Seattle Mariners – No. 40
- Coach
- Born: August 31, 1989 (age 36) St. Louis, Missouri
- Bats: RightThrows: Right

Teams
- Seattle Mariners (2020–present);

= Trent Blank =

American baseball coach (born 1989)

Trent Robert Blank (born August 31, 1989) is an American baseball director of pitching strategy coach for the Seattle Mariners of Major League Baseball (MLB).

== Playing career ==
Blank attended Columbia High School in Columbia, Illinois. He was a pitcher and shortstop, helping the school's baseball team win a state championship in 2007. He then played college baseball, pitching for the Baylor Bears. In 2012, he was named a third-team All-American by Collegiate Baseball and the National Collegiate Baseball Writers Association.
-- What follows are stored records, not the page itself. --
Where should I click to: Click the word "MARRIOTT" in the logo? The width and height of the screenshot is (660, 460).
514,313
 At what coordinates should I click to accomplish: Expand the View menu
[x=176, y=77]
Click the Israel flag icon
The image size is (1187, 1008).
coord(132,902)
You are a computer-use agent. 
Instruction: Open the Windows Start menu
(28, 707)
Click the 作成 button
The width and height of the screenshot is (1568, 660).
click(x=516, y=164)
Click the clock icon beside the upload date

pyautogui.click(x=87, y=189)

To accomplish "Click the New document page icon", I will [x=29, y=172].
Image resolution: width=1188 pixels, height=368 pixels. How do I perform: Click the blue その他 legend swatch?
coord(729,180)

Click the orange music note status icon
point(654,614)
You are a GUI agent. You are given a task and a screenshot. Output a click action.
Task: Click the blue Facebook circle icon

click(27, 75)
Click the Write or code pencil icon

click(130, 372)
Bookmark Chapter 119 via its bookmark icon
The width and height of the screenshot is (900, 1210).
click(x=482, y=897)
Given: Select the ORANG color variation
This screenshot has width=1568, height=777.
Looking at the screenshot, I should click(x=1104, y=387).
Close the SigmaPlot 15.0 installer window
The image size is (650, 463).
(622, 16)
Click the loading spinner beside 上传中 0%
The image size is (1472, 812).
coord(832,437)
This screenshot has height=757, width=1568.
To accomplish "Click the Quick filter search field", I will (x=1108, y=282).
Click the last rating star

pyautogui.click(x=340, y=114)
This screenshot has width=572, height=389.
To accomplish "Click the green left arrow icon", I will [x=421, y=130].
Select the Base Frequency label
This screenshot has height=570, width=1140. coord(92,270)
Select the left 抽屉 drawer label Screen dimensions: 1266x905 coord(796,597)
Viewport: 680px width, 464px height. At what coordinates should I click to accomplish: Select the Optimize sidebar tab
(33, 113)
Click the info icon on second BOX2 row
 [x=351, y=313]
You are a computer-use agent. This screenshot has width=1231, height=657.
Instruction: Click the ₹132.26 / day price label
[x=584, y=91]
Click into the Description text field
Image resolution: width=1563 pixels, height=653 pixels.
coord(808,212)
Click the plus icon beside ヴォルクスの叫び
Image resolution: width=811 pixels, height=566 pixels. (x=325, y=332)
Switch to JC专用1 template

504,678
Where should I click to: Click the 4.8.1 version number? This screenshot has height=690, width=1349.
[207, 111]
The Colorado Rockies drafted Blank in the 30th round of the 2012 MLB draft. He pitched professionally in minor leagues for three seasons, advancing to Single-A in 2014.

== Coaching career ==
After ending his pitching career, Blank was the director of player development for the Dallas Baptist Patriot beginning in the fall of 2017.

Blank joined the Seattle Mariners in 2019 as the coordinator of pitching strategy. In 2020, he served as the acting bullpen coach for the Mariners while Brian DeLunas worked remotely due to the COVID-19 pandemic. Blank became the fulltime bullpen coach in 2021. He also served as the director of pitching strategy beginning in 2021, continuing in that role as a major league coach when the Mariners hired Stephen Vogt as bullpen coach in 2023. In his coaching role, Blank helps pitchers in the majors and minors improve their pitches and change the pitches in their arsenal.

Blank also performs video scouting for the Mariners ahead of the MLB draft. He recommended the Mariners draft future All-Star Bryan Woo in the 2021 MLB draft despite Woo's recent Tommy John surgery.

== Personal life ==
Blank is married and has two children. They reside in Peoria, Arizona. Blank's father was drafted by the Houston Astros in the 18th round of the 1975 MLB draft but did not play professionally.

Blank earned a bachelor's degree from Baylor University in 2014. He earned a master's degree in kinesiology from Dallas Baptist University in 2017.